Aside from listening to your chest and ordering a basic chest X ray examination, there are further tests such as CT scans and allergy testing that are offered based on the consultant’s initial findings.


What could be causing my cough?

The origins of each cough vary from person to person but below are listed some of the most common causes we find in our patients.

Smoking This is a major lung irritant so naturally a cough resulting from smoking will persist and get worse with time. Passive smoking is also a factor to consider. Those who continue to smoke at their current level are unlikely to find satisfactory resolution of their symptoms even with medication and other medical care.

Medication Blood pressure medication called Angiotensin-converting enzyme (ACE) inhibitors are widely known to produce a tickly cough in patients. Our consultants have years of experience with this and liaise closely with any existing care providers to prescribe an appropriate and equally effective alternative.

Lung disease Includes conditions such as that caused by smoking which is known as chronic obstructive pulmonary disease or COPD. In the past this was known as emphysema or chronic bronchitis. Note this cough is independent of the ‘irritant cough’ caused by the smoke itself. Asthma that is undiagnosed or insufficiently treated can also present as a cough.

Post nasal drip A source of irritation for many, a post nasal drip is a result of mucus from your nose hitting your throat when lying down. The real culprit here of course is the cause of the excess mucus – this could range from various allergies to nasal polyps or infections.

Acid Reflux Often missed as a diagnosis, acid reflux can be a cause of coughing even if there are no other symptoms such as regurgitation or heartburn. Acid or acidic gas from the stomach can burn the lining of the throat and the airways as it rises from the stomach contents.

Rarer causes include a blood clot on the lung known as a pulmonary embolus or other sources such as bronchiectasis (excess airway widening and mucus production) or lung cancer (most likely in smokers). These causes of chronic cough are much less common but are fully investigated by our team if there is any cause for concern.

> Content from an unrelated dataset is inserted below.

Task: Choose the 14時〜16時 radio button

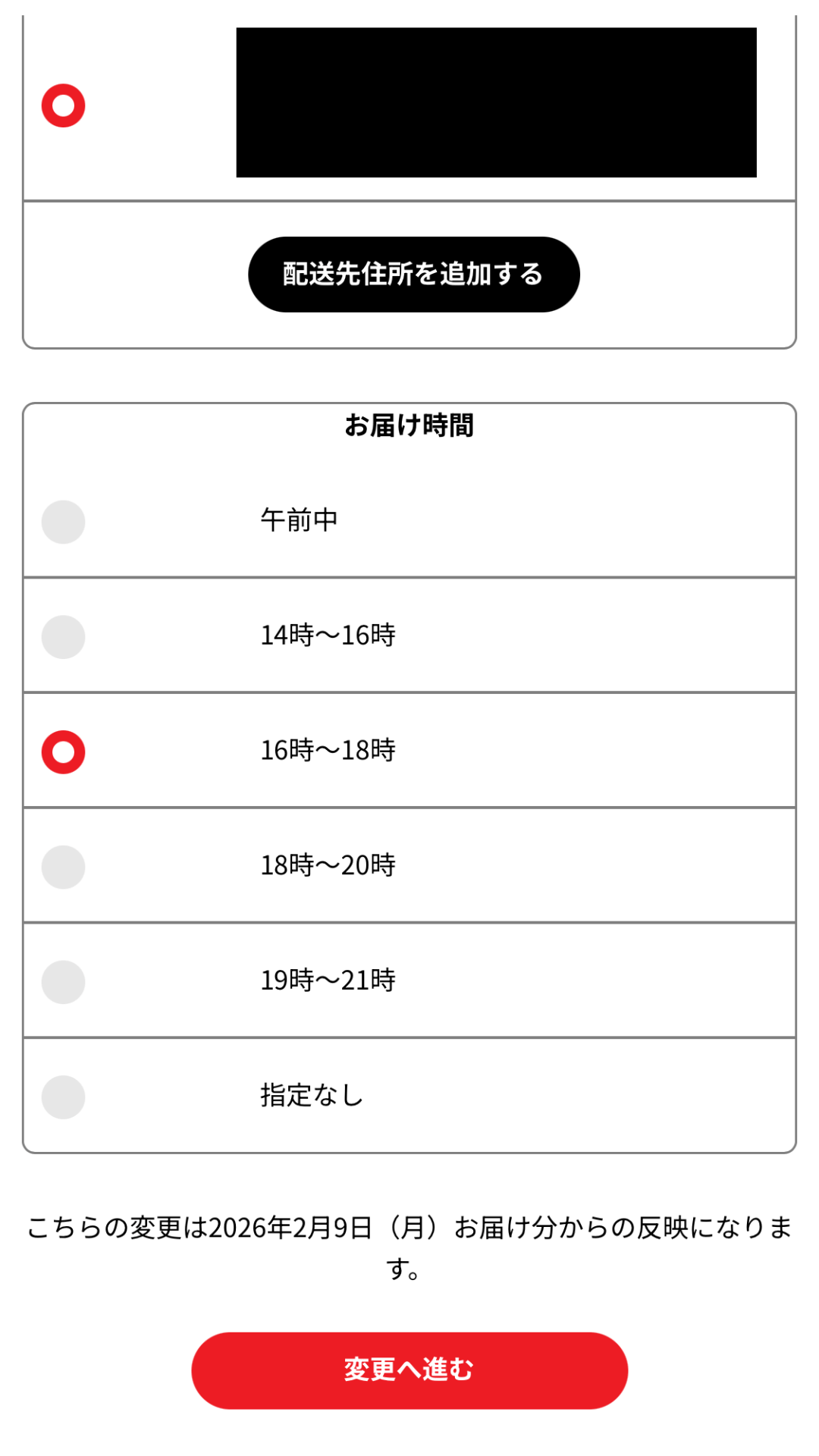Action: (x=63, y=637)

What investigations are required?

After discussing your symptoms and performing an examination, your doctor will want to perform lung functions tests. A ‘blowing test’ called peak flow gives an initial impression of your lung fitness. Or a more advanced but similar test called spirometry can be booked. An X ray is usually ordered to provide a snapshot of your lung health but further imaging may be requested by your consultant.

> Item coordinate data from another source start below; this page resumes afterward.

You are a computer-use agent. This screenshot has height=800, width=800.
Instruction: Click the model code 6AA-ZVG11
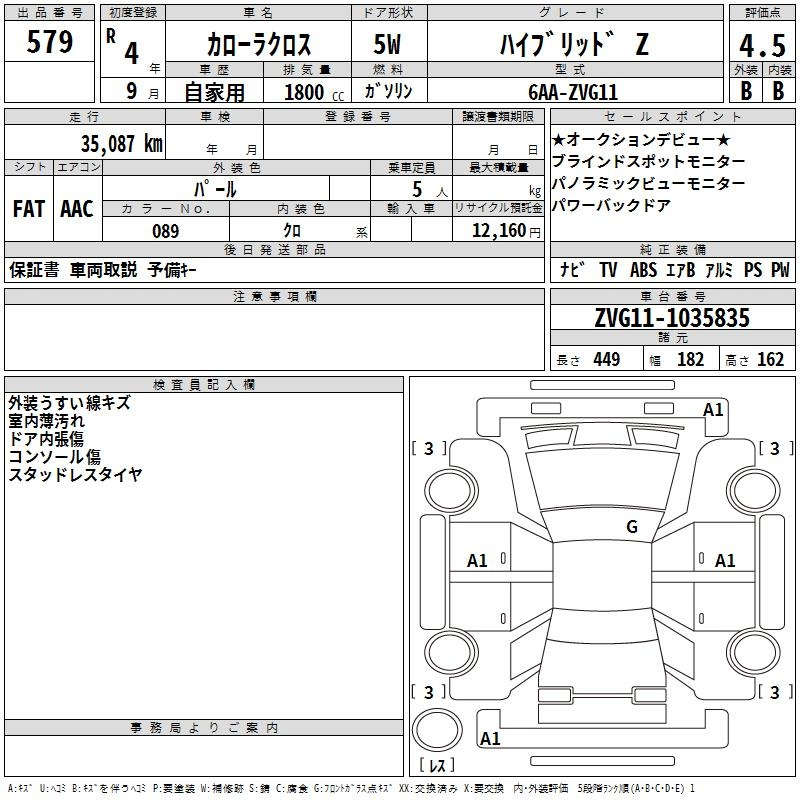pos(573,91)
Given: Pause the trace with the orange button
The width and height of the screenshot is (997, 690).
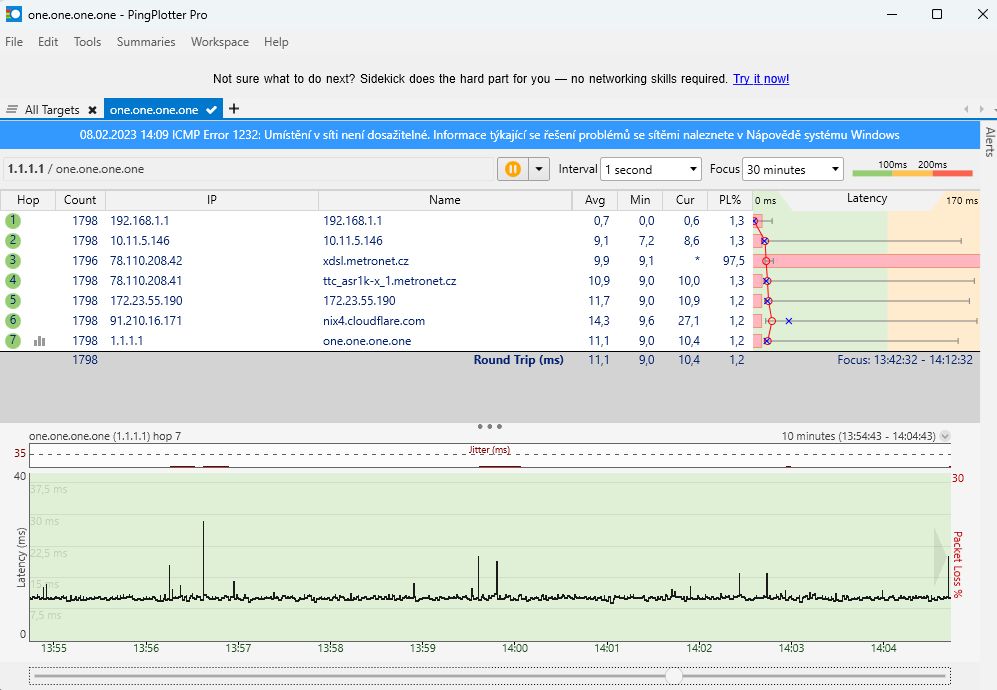Looking at the screenshot, I should click(x=511, y=169).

When should I see a doctor?

Anyone with a cough lasting longer than 3-4 weeks should see a doctor, especially in the absence of any obvious underlying condition or chest infection. Presenting with any ‘red flag’ symptoms such as coughing up blood, night sweats or unintentional weight loss are signs for concern. Your consultant will want to have an urgent scan booked along with blood tests after your initial chest examination.

If you have minor but persistent symptoms it is still a good idea to come in for a consultation sooner rather than later. Many conditions are simpler and faster to both treat and manage when they are caught in the early stages, the same holds true for coughs and respiratory medicine in general.


What treatment can I expect?

Your consultant will work closely with you to provide the bespoke treatment plan which will most effectively treat your cough. As this article shows, the causes of coughs are many and as a result there are numerous treatment options available.

First and foremost, smokers need to at least reduce, if not stop, their smoking habit. If the cough is medical in nature you may be prescribed some antibiotic treatment, a steroid spray or an inhaler. Remember that most causes of chronic cough are more likely to affect smokers than non-smokers.

Generally, for those who stop smoking and adhere to their treatment regimen, the outlook for those with chronic cough is positive and can be cured with the proper care and time. Our consultants often look beyond standard medical interventions to offer cutting edge treatments of even the most persistent coughs. New medication alongside speech therapist training is giving new ways of tackling this common and troublesome condition.